We were not born in Bologna, this can be heard from our accents and we didn't grow up within fully emancipated families, where the woman already had a role in society, maybe even a job. I come from a small town in the province of Naples, my mother took years to be able to find a job, and to be even slightly independent from the male sphere. Perhaps only now at sixty, she enters public life. So I was surrounded, I was raised by women who I respected and for whom I feel a great affection, but that surely represented a one-way model. And I say this because I firmly believe that our life choices we make them mainly basing ourselves on models, on keywords, on habits, the transmission of knowledge, the closeness in which we lived and grew. Some philosophers would say in a complicated way that behaviors are disciplinary apparatuses. I lived it on my skin and maybe many of you and many others here today have experienced it, that a set of rules brought you to behave in a certain way. And why do I say that? Because I think that to get to say I am lunàdigas, I don't want to be a mom, there is some work to do, it's not to be taken for granted, that even though I don't consider it a taboo today, I couldn't say today in 2015. In the Western world non-motherhood is a taboo. I could never say that, because really a lot has changed. Yet, at the same time, I cannot deny that there is a path, a whole path of identification of one's own desires to be made, because otherwise you can be born and stay in the same pattern of woman or man.
This was a first thing I wanted to say, the second is: man, I'd like to think more about this. Not only because it seems to be absent from the discussion today, but also because I happened to have mostly male partners, therefore I've had to constantly face with this desire, which, alas, was almost always there with the partner I was with. And also, tough luck, they thought I could be a good mother, I don't know why. So I also had to fight, saying look you're wrong, not only are you wrong, it's just not my thing... So I tried to investigate this relationship with men, I clearly asked my partners, "But why do you want a child?" "I mean, what's your wish?" What I've heard them saying over and over again, also in some researches I did for other reasons later, I found that answer again. "I have to leave something of me in this world". I've seen this same answer in some testimonies in the web doc, given by men among other things, saying, "I must transmit and leave something in this world". As if what you can transmit goes through your biology. I don't know, I always found this thought very disturbing. I mean, if I had to leave... First of all, do I really have to leave something? Why? I might as well pass through and disappear, I don't feel it as an mandatory thing. But if I were to leave something, should necessarily be a child with my features, my DNA? And this thing... I kept working on it, thinking about it, because I tried to focus what motherhood is in contemporary era and therefore with new technologies, which is something that tonight was raised several times. Before, you had to think about by the age 35, maybe now at 40 you're still in time. Or even before if you were a heterosexual couple, surely everybody had their ways, I don't think that before Assisted Procreation a lesbian didn't know how to become a mother, somehow, there were ways around. But the thing has become scientifically feasible and reproducible everywhere. I keep questioning myself about this, is it really that necessary? Of course I will always support new technologies, but I can see how furiously reproductive choice is approached, and I see the denial of non-reproductive choice, especially where you have to do something to avoid it.

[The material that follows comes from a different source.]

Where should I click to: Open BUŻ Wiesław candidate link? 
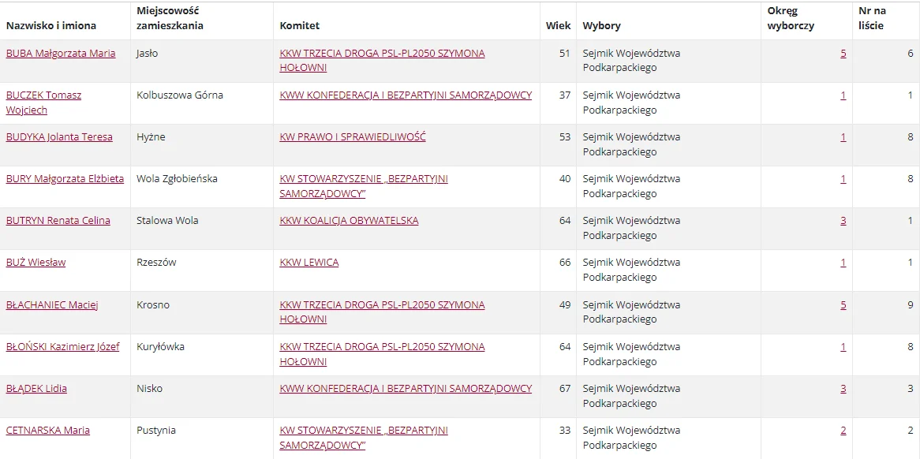tap(36, 263)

Because it's not just not having sex in order to not reproduce, but also either choose a certain type of contraception, or alas, if I get pregnant, I must have an abortion. And here it's where it starts, clearly, if I don't want a child, this is where the whole process starts. So you really become different from women who want children. Especially in this country, where abortion is surrounded by the rhetoric of pain, sacrifice, the unfulfilled woman, and so on... These talks using negative definitions about not wanting to be a mother, choose another path, unfortunately, I keep seeing them. And I would also like to manage, but this happens in other places, in other ways, one of my strongest desires is not just not having children, but also finding strategies where non-reproduction could become a normal thing. In other words, no longer this kind of abomination, especially when you have to practice it, when you need a morning-after pill or you have to resort to IVG, that in this country sounds like something...

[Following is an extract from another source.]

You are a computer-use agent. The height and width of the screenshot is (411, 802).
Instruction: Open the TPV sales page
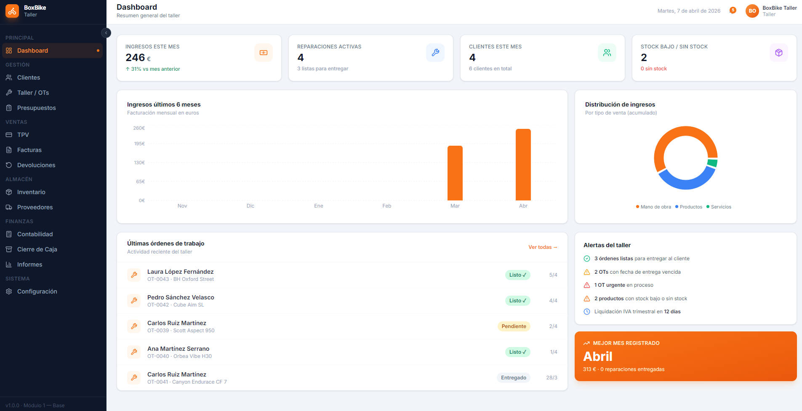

I close on one last note, production and reproduction excess, which also seems very current to me. One of the most flourishing industries today is the stem cell industry and the umbilical cord industry. Now, in some investigations that have been done in this area, you can see that some stem cells can be taken from aborted fetuses. Alas, women don't want\Nto give them away, because they might rightly think, I've finished with that experience, I won't donate it to you, in case I might sell it to you. In the interviews I read, something really outrageous, is that these women were told,'you wasted yourself away by having an abortion,' they were called wasted women. You wasted yourself away, choosing to have an abortion, and now you don't even give to research?
It's a productive thing, you could be productive.
So my choice which is political, I use this too... for now my choice not to reproduce is a political choice. And it is a choice that is not only: I don't want to take care of this world, but it's also to some extent, I don't want to reproduce this nation, and I don't want to reproduce a certain capitalist discourse. Period, that's it. Sorry for going on for too long."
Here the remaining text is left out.